Один из центральных персонажей картины – мальчик Георгий или – Егорий. Имя – знаковое для христиан. Георгий-Победоносец, убивающий змия. А мальчик Егорий истово веровал в Бога, но потом дьявол в обличии некоего педагога нашептал ему о Дарвине с его «макаками». А ты, господин поручик, занятый своими мыслями, от него отмахнулся от назойливой мухи. Но «…если Бога нет, всё позволено». Вот вам и ответ на вопрос: «Когда это всё случилось?» В итоге мы получаем Егория-чекиста, полагающего, что он разит «гидру контрреволюции». Впрочем, он показан вовсе не зверем и не садистом. Он всё ещё пытается понять. В красной идее много общего с идеями Христа. Эту крамольную мысль чекист Георгий и пытается донести до зомбированной Землячки, на что она разражается бурной истерикой.

По сути, в повествовании нет своих и чужих, точнее однозначно чужими тут выглядят только двое – остервенелая Землячка и овоще-образный (sic!) Бела Кун. Но не потому, что они – нерусские, как решили некоторые любители искать «расовую» подоплёку там, где её нет. Тут всё глубже и страшнее: эти не вполне люди. Розалия, как уже упоминалось – жестокая машина, уничтожающая всё живое, а Бела Кун – осоловелый овощ, глядящий на мир своими бессмысленно-овощными глазками. Общая фотография, которуюна протяжении фильма пытается сделать молоденький юнкер, это – некая попытка примирения красных и белых. Но в данный момент сие просто невообразимо. Это уже потом, в сталинскую эпоху, победивший пролетариат вспомнит манеры и танцы ушедших поручиков, а девочки, затянутые в коричневые «гимназические» платья будут писать пространные сочинения о судьбе аристократки Татьяны Лариной. И гимн Страны Советов создаст именно потомственный дворянин…

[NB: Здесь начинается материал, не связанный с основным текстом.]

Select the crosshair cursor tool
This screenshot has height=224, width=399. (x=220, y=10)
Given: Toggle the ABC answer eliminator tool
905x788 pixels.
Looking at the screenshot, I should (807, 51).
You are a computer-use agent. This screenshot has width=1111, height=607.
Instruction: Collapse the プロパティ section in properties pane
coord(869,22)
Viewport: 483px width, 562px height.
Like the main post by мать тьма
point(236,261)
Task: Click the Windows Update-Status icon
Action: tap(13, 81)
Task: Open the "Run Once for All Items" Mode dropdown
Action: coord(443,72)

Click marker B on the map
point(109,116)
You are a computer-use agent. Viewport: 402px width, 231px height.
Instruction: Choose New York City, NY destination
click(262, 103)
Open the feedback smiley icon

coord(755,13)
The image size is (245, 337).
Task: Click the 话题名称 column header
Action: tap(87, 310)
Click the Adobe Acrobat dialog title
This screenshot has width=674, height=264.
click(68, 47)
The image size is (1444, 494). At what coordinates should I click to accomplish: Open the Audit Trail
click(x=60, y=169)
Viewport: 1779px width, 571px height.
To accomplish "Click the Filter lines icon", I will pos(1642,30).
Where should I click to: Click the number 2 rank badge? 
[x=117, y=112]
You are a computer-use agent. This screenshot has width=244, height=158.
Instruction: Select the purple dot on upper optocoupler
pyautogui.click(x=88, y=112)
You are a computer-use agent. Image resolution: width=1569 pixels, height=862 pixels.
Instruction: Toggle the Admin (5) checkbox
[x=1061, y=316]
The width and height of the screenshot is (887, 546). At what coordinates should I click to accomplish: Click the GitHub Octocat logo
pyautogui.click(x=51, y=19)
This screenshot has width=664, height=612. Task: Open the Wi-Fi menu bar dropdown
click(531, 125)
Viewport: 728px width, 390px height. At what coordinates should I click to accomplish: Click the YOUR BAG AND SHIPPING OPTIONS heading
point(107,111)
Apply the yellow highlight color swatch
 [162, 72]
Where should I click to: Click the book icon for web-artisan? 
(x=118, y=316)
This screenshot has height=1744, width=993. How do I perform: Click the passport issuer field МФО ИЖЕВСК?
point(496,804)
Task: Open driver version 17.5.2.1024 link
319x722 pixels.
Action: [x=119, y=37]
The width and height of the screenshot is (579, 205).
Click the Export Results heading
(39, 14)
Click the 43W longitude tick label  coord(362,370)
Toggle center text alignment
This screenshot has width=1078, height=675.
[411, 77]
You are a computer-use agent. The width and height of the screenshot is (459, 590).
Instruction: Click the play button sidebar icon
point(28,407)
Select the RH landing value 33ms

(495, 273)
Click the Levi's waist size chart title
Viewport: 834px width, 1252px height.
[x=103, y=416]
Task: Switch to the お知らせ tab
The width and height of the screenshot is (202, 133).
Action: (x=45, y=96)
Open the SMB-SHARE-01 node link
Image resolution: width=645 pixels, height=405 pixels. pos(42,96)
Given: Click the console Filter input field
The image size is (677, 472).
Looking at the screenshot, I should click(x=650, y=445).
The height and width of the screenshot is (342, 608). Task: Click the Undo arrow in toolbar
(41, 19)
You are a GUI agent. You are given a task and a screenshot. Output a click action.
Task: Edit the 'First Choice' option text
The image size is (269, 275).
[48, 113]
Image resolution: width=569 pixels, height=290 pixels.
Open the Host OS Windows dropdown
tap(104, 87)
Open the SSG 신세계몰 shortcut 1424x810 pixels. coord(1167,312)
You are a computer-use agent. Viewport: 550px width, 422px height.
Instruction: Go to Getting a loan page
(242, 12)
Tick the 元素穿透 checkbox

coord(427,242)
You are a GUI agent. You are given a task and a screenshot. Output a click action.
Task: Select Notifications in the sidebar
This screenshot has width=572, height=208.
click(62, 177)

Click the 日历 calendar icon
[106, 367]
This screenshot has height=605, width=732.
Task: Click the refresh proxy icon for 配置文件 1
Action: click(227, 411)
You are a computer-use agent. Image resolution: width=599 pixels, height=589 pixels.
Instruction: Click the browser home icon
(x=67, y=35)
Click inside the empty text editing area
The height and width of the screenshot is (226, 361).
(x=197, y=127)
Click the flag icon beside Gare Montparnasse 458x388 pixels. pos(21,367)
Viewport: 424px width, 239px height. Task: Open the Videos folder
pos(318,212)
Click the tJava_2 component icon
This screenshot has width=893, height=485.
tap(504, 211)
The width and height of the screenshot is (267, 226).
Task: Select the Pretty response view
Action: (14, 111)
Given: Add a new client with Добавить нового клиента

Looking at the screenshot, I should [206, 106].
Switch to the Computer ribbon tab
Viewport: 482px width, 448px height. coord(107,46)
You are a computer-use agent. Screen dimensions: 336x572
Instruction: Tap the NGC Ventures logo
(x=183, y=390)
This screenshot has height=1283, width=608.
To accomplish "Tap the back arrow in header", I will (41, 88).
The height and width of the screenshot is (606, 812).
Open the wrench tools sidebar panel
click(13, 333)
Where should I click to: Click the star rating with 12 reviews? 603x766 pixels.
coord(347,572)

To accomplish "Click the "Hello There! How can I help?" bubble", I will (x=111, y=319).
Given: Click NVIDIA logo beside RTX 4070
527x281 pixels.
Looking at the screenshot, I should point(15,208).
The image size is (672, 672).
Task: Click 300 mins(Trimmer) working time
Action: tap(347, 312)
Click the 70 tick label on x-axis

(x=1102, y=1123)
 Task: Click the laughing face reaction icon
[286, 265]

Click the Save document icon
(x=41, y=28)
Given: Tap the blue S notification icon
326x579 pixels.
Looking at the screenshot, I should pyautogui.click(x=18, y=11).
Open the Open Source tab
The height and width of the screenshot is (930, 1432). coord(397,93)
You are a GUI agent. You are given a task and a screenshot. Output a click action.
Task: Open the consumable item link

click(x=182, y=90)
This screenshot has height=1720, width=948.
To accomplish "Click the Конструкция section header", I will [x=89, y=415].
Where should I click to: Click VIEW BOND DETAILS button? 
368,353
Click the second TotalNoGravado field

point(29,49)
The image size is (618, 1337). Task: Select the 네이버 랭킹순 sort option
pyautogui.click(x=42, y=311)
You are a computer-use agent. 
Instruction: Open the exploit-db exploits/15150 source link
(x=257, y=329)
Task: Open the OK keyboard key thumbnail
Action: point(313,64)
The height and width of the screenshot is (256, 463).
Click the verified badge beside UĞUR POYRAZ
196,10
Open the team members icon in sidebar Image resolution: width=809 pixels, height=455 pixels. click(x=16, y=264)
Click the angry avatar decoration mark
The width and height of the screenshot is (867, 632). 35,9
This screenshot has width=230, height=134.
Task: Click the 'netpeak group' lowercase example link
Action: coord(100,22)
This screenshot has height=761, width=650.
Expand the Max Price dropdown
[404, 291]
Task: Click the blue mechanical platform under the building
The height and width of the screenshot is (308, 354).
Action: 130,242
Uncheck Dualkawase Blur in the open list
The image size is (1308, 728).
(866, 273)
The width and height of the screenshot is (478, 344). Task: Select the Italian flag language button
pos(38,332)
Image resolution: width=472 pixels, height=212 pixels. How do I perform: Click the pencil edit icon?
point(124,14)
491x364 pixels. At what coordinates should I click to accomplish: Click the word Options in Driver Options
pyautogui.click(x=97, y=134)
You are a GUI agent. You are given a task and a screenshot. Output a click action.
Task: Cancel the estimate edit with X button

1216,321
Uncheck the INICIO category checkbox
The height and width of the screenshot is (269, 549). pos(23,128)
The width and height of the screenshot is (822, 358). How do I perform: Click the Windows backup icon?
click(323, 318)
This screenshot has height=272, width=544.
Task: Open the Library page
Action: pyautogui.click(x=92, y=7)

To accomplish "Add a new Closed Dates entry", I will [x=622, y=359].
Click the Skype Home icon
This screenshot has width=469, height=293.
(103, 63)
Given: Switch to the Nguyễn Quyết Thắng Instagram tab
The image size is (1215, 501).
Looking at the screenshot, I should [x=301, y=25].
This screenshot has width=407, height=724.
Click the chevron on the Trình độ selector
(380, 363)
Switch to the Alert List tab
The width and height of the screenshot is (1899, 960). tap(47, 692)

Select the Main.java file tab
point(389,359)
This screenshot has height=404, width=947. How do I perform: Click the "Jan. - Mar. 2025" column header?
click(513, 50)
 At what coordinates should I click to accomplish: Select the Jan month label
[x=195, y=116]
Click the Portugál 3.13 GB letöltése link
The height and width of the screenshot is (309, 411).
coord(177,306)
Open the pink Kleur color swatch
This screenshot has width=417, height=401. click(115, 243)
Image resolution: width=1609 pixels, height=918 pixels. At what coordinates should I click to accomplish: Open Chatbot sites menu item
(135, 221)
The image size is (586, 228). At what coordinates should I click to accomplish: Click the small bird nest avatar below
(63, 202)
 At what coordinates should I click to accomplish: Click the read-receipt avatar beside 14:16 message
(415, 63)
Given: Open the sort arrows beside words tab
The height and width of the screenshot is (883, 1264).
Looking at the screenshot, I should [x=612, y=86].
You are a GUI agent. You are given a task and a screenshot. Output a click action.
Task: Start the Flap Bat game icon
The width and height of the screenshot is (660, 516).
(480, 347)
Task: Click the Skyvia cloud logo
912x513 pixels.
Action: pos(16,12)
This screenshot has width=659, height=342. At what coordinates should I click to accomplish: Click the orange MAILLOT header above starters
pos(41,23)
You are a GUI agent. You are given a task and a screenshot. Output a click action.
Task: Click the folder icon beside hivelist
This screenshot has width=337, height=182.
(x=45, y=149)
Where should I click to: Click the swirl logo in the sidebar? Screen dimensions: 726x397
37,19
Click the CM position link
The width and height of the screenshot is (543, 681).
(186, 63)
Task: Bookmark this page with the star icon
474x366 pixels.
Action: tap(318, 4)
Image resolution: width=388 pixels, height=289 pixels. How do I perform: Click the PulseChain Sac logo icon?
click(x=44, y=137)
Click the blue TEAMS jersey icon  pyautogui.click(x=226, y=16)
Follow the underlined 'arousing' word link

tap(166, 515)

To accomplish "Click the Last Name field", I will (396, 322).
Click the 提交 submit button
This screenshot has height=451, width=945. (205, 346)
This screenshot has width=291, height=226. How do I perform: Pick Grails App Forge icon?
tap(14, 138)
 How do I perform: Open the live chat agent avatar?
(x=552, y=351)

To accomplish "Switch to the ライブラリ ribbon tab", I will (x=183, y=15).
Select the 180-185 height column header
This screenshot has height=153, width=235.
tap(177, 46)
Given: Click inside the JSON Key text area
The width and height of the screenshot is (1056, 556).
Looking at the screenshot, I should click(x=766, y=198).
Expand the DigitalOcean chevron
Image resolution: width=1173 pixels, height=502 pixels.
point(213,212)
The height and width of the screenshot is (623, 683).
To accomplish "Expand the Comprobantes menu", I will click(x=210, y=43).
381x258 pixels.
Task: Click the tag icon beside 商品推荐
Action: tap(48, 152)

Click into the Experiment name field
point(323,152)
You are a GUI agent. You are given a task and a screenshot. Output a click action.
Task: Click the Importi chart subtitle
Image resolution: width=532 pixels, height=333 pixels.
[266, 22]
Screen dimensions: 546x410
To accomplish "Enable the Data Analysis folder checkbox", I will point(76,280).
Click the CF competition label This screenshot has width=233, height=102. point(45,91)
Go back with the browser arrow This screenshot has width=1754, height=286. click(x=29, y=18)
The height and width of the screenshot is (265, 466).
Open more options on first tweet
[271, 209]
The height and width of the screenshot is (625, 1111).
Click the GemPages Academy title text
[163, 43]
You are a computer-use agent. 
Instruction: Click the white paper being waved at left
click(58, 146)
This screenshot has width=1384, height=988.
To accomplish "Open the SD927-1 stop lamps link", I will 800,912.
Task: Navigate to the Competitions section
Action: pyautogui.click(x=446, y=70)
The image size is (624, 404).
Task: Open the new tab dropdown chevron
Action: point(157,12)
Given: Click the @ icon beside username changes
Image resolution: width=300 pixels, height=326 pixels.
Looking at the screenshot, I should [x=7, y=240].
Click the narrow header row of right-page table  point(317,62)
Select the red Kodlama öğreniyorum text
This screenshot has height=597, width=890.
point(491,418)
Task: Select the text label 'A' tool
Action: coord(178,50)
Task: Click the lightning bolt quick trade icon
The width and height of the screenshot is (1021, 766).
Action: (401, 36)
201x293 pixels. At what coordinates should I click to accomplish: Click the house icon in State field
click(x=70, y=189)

О фильме Никиты Михалкова можно говорить очень долго, и переносить вопрос «Когда это всё случилось?» в наши времена, памятуя ещё об одной России, которую мы (о, какое совпадение!) опять потеряли – об СССР. Но мне хотелось бы завершить этот разговор строками из Бальмонта, из его «солнечного» стихотворения:

«Только не медлить в недвижном покое,
Дальше, ещё, до заветной черты,
Дальше, нас манит число роковое
В Вечность, где новые вспыхнут цветы».

И пусть каждый сам решит – как поступать, чтобы потом не было мучительно больно. Чтобы не задавать себе вопроса: «Как это всё…?!» И главное – зачем?